0

I am working on a side project that is modelling a the inverted pendulum problem and solving it with a reinforcement learning algorithm, most notably Q-Learning. I have already engineered a simple MDP solver for a grid world - easy stuff.

However, I am struggling to figure out how to do this after days of scouring research papers. Nothing explains how to build up a framework for representing the problem.

When modelling the problem, can a standard Markov Decision Process be used? Or must it be a POMDP?

What is represented in each state (i.e. what state info is passed to the agent)? The coordinates, velocity, angle of the pendulum etc?

What actions can the agent take? Is it a continuous range of velocities in + or - x direction?

Advice on this is greatly appreciated.

1 Answers1

1

"Reinforcement Learning: An Introduction" by Richard S. Sutton and Andrew G. Barto is the default book on reinforcement learning and they also talk about the cart pole problem (http://webdocs.cs.ualberta.ca/~sutton/book/the-book.html). Sutton also offers the C code of the cart pole problem: http://webdocs.cs.ualberta.ca/~sutton/book/code/pole.c Of course there are many implementations of the problem online: https://github.com/stober/cartpole

There are multiple solutions for the problem depending on hard you want to have it.

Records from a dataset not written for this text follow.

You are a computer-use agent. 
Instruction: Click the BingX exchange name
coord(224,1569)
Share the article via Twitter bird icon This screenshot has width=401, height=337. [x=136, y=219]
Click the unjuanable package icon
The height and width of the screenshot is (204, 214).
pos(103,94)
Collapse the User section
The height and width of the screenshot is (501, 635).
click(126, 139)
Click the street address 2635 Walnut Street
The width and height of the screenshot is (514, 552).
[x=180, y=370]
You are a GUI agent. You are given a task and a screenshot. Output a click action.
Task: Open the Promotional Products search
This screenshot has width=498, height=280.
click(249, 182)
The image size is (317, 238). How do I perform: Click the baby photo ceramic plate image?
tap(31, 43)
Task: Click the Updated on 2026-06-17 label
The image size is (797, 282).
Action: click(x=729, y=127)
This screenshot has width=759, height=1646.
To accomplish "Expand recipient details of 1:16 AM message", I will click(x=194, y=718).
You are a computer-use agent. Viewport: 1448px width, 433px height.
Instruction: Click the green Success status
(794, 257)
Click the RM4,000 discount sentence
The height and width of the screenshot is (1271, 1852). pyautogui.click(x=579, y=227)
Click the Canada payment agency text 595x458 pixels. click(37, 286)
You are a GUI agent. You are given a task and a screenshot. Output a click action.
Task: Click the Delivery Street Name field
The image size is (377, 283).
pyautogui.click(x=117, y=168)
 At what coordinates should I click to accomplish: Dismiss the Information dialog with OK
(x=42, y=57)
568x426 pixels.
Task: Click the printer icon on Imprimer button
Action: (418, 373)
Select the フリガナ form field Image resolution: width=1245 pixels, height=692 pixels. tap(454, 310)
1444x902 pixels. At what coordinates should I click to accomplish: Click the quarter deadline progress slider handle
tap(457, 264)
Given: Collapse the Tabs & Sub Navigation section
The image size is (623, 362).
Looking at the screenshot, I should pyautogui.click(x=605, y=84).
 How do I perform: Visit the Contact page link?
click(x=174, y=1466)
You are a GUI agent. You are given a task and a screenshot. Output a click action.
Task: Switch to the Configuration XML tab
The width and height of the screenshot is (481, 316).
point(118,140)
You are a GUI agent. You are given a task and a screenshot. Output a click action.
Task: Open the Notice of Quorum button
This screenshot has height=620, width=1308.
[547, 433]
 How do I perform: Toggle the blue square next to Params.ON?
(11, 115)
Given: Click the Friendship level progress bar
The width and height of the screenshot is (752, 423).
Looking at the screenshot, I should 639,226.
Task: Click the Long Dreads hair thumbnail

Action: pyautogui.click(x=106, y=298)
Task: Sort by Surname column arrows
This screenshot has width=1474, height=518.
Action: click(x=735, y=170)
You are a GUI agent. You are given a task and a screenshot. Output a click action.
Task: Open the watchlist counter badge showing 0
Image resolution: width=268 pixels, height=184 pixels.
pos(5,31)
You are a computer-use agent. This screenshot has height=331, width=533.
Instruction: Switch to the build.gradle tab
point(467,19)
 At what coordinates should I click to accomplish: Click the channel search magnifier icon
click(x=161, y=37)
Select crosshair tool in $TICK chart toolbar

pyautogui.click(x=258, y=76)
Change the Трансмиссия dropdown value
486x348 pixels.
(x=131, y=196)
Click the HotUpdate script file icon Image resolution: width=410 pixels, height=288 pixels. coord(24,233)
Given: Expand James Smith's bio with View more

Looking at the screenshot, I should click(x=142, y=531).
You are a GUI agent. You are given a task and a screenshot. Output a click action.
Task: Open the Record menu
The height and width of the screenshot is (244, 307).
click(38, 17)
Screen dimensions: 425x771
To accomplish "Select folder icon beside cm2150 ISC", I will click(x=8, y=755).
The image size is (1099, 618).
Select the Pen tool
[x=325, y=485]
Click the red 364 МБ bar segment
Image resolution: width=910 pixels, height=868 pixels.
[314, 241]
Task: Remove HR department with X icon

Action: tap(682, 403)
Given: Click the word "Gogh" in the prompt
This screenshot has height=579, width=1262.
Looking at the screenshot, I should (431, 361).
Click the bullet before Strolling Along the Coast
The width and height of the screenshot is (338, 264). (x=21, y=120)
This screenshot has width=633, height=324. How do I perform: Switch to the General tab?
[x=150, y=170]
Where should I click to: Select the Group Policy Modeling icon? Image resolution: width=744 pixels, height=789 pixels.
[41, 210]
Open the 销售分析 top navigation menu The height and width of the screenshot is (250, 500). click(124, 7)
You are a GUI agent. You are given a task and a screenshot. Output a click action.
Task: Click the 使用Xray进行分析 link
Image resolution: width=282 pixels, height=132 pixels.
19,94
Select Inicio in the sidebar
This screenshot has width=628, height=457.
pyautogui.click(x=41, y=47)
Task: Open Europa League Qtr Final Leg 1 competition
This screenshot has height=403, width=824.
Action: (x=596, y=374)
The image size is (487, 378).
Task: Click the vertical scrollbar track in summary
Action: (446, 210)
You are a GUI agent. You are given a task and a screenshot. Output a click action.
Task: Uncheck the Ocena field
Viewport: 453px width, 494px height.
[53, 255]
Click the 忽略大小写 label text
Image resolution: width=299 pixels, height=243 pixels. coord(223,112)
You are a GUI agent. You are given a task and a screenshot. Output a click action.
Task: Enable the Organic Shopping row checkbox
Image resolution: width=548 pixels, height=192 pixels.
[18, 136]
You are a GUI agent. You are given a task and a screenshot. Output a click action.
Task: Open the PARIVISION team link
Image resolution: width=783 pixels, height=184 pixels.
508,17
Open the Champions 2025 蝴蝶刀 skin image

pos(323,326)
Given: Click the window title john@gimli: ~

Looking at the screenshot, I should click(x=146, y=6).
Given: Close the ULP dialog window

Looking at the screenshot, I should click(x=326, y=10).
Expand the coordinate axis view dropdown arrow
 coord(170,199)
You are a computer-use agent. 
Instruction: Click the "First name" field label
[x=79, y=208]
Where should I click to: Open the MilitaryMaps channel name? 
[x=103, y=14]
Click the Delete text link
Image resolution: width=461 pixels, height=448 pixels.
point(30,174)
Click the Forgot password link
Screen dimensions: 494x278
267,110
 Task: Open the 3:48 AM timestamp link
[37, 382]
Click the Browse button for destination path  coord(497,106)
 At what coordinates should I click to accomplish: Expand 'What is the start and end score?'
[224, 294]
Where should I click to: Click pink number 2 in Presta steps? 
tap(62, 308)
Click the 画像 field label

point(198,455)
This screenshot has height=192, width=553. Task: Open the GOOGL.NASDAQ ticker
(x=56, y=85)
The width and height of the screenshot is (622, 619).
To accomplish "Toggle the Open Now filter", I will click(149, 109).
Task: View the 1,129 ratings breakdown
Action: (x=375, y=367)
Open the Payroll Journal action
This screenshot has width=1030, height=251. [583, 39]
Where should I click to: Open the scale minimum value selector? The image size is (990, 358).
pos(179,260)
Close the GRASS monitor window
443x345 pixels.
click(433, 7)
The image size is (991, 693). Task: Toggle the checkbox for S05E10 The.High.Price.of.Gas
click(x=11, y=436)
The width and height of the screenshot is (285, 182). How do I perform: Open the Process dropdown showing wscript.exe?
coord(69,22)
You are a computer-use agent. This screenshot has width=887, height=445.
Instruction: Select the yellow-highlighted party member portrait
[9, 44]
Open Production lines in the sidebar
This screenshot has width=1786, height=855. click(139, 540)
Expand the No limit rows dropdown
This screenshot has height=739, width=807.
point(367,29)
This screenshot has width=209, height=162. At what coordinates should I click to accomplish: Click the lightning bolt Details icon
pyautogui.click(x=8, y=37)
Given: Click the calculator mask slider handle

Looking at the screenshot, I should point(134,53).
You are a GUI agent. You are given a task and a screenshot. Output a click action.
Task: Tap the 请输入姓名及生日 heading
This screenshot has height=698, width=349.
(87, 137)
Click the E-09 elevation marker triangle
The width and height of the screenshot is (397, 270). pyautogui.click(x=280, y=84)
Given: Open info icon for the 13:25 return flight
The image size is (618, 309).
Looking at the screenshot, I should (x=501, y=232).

  • You can model it as a MDP or an POMDP.
  • The state can consist of position, velocity, angle and angle velocity, or any subset of these.
  • You can discretize the state space, you can use function approximation.
  • The actions can be simply min and max acceleration (discrete), something in between (discrete or continuous).

Start easy and work your way up to the more difficult problems!

Stefan
  • 1,246
  • 1
  • 9
  • 13